▶ **Requirement 1**
In the email shown, where does Tim Düsterhus say he will add the "Abstain" option if the RFC passes?
▶ **Requirement 2**
Copy the portion of the email starting at "On Thu, Jul" and ending at "this RFC pass.", and swap "widget" for "form" wherever it occurs there.

▶ **Passage shown**
▼▼▼

On Thu, Jul 24, 2025, at 4:28 AM, Tim Düsterhus wrote:
> Hi
>
> Am 2025-07-23 17:34, schrieb Andreas Heigl:
>> As you point out, the abstain alone solves a me "problem". Changing the 
>> process just for that, seems overkill to me.
>
> Requiring an "Abstain" option in the voting widget is a simple change to 
> the process. It does not require any additional effort from RFC authors, 
> since I'll make sure to add it to the voting widget in the RFC template 
> (https://wiki.php.net/rfc/template) should this RFC pass.
>
> I believe the proposal has sufficient merit on its own and also allows 
> us to collect "hard data" that can be used as part of a discussion for 
> future scope changes, such as an RFC quorum.
>
> I don't believe having an "Abstain" option needs to be tied to larger 
> changes to the process and I am not interested in increasing the scope 
> of this RFC, intentionally leaving those to “Future Scope”. If you don't 
> see the value right now, but don't outright reject the proposal due to 
> being interested in future scope changes building on the proposal, 
> abstaining from the vote would probably be the right decision :-)

▲▲▲

▶ **Excerpted data**

▼▼▼

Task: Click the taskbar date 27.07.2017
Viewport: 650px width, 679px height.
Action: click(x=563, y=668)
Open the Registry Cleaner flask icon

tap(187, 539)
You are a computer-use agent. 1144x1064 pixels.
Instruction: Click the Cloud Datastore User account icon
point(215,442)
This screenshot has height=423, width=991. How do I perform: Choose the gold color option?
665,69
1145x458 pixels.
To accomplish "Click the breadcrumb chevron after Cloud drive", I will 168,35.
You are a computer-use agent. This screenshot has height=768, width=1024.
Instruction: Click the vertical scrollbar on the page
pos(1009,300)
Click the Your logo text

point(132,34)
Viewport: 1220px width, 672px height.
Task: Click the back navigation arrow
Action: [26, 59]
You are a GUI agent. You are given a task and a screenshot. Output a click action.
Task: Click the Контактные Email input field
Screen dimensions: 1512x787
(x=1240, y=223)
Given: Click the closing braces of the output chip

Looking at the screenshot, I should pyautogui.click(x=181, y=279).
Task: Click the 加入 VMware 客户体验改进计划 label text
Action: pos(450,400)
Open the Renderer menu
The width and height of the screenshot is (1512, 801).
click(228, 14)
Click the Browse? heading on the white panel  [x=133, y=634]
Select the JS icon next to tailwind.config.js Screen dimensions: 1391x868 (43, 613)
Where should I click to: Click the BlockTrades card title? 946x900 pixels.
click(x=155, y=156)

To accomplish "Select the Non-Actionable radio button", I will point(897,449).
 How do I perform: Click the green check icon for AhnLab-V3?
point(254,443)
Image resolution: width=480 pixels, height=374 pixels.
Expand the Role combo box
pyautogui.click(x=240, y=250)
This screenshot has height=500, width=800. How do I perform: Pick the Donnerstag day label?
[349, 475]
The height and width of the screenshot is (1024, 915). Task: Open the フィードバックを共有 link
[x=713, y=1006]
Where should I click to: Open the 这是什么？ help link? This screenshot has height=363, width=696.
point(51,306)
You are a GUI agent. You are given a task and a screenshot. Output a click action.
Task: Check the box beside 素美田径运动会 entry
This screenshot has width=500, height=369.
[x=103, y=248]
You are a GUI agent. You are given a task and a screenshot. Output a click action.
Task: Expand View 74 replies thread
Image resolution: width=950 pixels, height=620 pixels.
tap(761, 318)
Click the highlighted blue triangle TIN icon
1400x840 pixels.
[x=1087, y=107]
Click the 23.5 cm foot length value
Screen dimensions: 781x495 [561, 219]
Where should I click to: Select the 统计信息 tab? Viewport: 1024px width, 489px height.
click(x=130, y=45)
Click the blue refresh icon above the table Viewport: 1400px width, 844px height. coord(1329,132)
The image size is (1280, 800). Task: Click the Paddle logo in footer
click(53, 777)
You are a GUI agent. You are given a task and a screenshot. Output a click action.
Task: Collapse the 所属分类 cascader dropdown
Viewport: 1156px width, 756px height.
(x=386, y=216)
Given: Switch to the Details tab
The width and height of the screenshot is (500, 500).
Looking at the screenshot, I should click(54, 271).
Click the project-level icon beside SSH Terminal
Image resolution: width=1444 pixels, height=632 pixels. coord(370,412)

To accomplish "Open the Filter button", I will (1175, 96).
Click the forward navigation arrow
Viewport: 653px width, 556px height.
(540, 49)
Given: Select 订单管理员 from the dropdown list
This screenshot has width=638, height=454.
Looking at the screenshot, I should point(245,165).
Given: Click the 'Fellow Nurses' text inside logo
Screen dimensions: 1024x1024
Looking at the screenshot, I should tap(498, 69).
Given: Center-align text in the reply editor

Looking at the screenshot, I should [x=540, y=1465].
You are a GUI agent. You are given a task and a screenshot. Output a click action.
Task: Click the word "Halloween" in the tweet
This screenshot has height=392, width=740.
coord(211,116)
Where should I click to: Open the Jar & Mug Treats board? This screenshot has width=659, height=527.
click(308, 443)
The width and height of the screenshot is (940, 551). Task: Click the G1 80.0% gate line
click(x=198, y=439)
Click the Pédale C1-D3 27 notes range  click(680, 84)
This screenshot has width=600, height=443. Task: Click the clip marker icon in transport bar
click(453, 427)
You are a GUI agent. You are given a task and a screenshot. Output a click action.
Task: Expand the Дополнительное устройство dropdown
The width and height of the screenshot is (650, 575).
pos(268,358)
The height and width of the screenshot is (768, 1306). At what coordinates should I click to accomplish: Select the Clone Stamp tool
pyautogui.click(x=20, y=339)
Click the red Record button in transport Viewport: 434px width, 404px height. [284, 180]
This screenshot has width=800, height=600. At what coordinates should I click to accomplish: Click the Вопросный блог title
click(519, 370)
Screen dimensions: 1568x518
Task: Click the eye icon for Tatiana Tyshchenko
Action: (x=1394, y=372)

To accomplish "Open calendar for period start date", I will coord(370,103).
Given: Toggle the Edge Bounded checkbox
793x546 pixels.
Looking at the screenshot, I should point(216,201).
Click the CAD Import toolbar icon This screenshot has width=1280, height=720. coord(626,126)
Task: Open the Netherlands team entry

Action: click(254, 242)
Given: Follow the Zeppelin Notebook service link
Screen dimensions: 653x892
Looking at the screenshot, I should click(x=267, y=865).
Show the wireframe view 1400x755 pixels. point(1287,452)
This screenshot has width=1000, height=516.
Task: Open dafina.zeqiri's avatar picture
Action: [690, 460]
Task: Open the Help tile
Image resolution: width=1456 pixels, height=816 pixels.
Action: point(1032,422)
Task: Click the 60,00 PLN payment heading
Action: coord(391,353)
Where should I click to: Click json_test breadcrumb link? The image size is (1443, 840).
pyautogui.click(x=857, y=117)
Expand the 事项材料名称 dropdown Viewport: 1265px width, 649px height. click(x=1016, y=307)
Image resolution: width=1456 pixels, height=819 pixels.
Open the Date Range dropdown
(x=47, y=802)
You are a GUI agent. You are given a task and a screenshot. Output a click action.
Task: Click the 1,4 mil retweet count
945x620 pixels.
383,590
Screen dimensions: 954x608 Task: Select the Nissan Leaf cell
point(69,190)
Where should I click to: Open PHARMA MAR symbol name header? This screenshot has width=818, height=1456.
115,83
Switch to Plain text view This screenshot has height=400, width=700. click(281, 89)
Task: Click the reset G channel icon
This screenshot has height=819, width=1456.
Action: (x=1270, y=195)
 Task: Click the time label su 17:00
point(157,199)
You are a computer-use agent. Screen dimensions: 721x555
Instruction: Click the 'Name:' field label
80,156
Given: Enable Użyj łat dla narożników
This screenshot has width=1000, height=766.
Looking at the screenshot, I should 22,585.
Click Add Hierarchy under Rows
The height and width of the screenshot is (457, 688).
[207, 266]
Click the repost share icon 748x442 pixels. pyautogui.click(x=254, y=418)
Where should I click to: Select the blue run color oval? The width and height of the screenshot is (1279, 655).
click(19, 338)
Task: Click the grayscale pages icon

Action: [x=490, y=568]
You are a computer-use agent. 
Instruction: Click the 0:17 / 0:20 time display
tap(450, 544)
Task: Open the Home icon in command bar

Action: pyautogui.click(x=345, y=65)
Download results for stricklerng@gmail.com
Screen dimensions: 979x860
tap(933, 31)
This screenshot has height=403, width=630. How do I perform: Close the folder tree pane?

▲▲▲

▶ **Worked solution 1**
In the voting widget in the RFC template (https://wiki.php.net/rfc/template).

▶ **Worked solution 2**
On Thu, Jul 24, 2025, at 4:28 AM, Tim Düsterhus wrote:
> Hi
>
> Am 2025-07-23 17:34, schrieb Andreas Heigl:
>> As you point out, the abstain alone solves a me "problem". Changing the 
>> process just for that, seems overkill to me.
>
> Requiring an "Abstain" option in the voting form is a simple change to 
> the process. It does not require any additional effort from RFC authors, 
> since I'll make sure to add it to the voting form in the RFC template 
> (https://wiki.php.net/rfc/template) should this RFC pass.